Görev tanımı: Belgede "Yapraklara , Kanuni’nin" sözleriyle başlayıp "türüne kadar sürüklemiş." sözlerine kadar giden bölümü, "turistler" yerine "ziyaretçiler" koyarak düzenleyin ve yeniden yazın.

Belge:
#####

Yapraklara , Kanuni’nin tuğrası ve Yunus Emre’nin bir sözünü uyguladıkları gün, pipo almak için dükkana gelen turistler bu özgün ürünlerden etkilenmiş ve satın almak istemiş. Önce satmam demişse de akşama doğru gelip ısrar ettiklerinde onları geri çevirememiş. Bir tesadüfle başlayan macerada, tasarladıklarının beğenilmesinin hazzıyla bu yapraklardan edinip tekrar kurutmaya başlamış. Deneme yanılmalarla ilerleyen süreç onu Florida’da bir serada yetiştirilen dayanıklı difenbahya bitki türüne kadar sürüklemiş.

#####

Veri bölümü:
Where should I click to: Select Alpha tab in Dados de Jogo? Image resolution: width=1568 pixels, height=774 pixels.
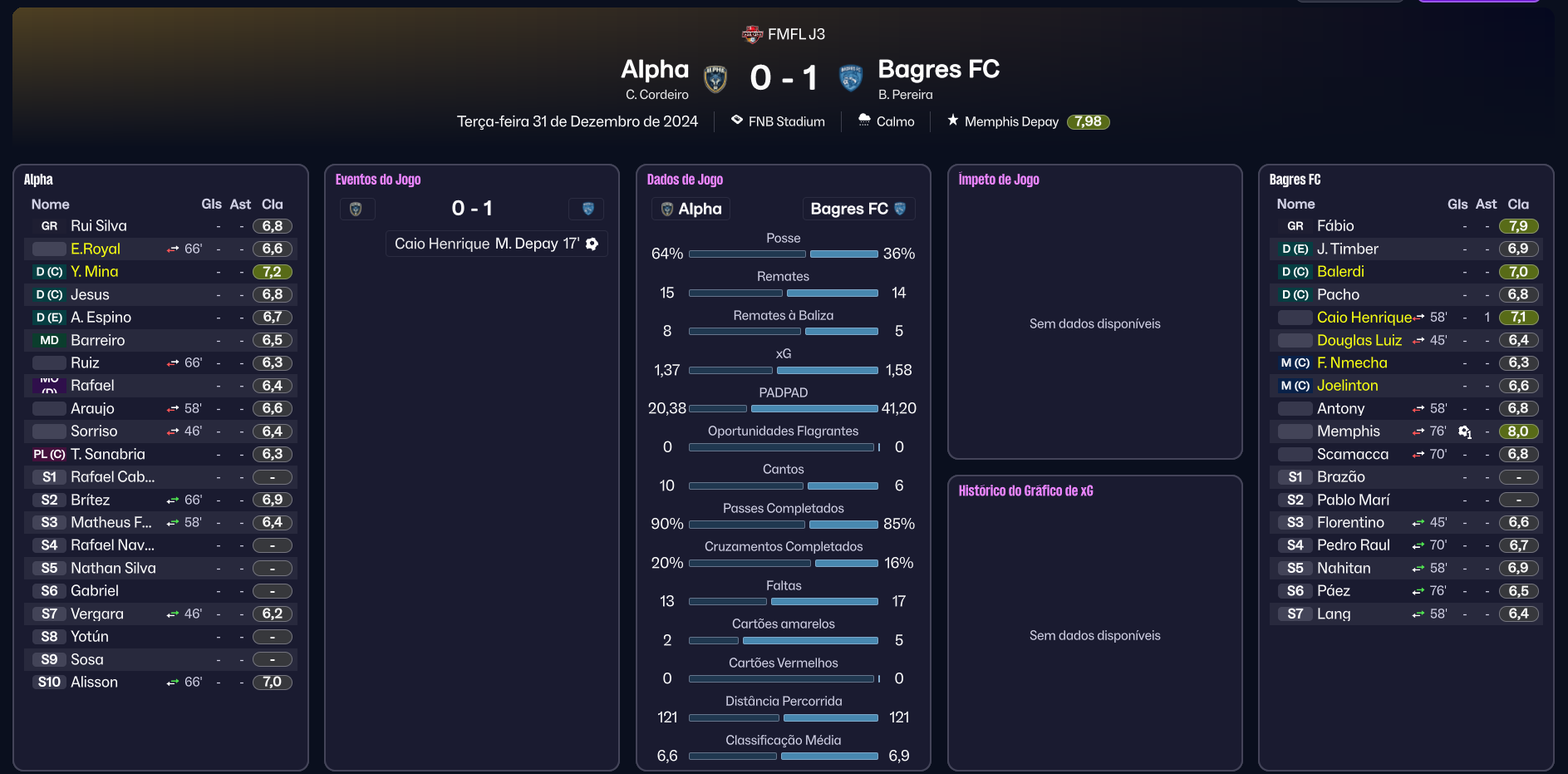pos(691,209)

#####

Yanıt aşağıda:
Yapraklara , Kanuni’nin tuğrası ve Yunus Emre’nin bir sözünü uyguladıkları gün, pipo almak için dükkana gelen ziyaretçiler bu özgün ürünlerden etkilenmiş ve satın almak istemiş. Önce satmam demişse de akşama doğru gelip ısrar ettiklerinde onları geri çevirememiş. Bir tesadüfle başlayan macerada, tasarladıklarının beğenilmesinin hazzıyla bu yapraklardan edinip tekrar kurutmaya başlamış. Deneme yanılmalarla ilerleyen süreç onu Florida’da bir serada yetiştirilen dayanıklı difenbahya bitki türüne kadar sürüklemiş.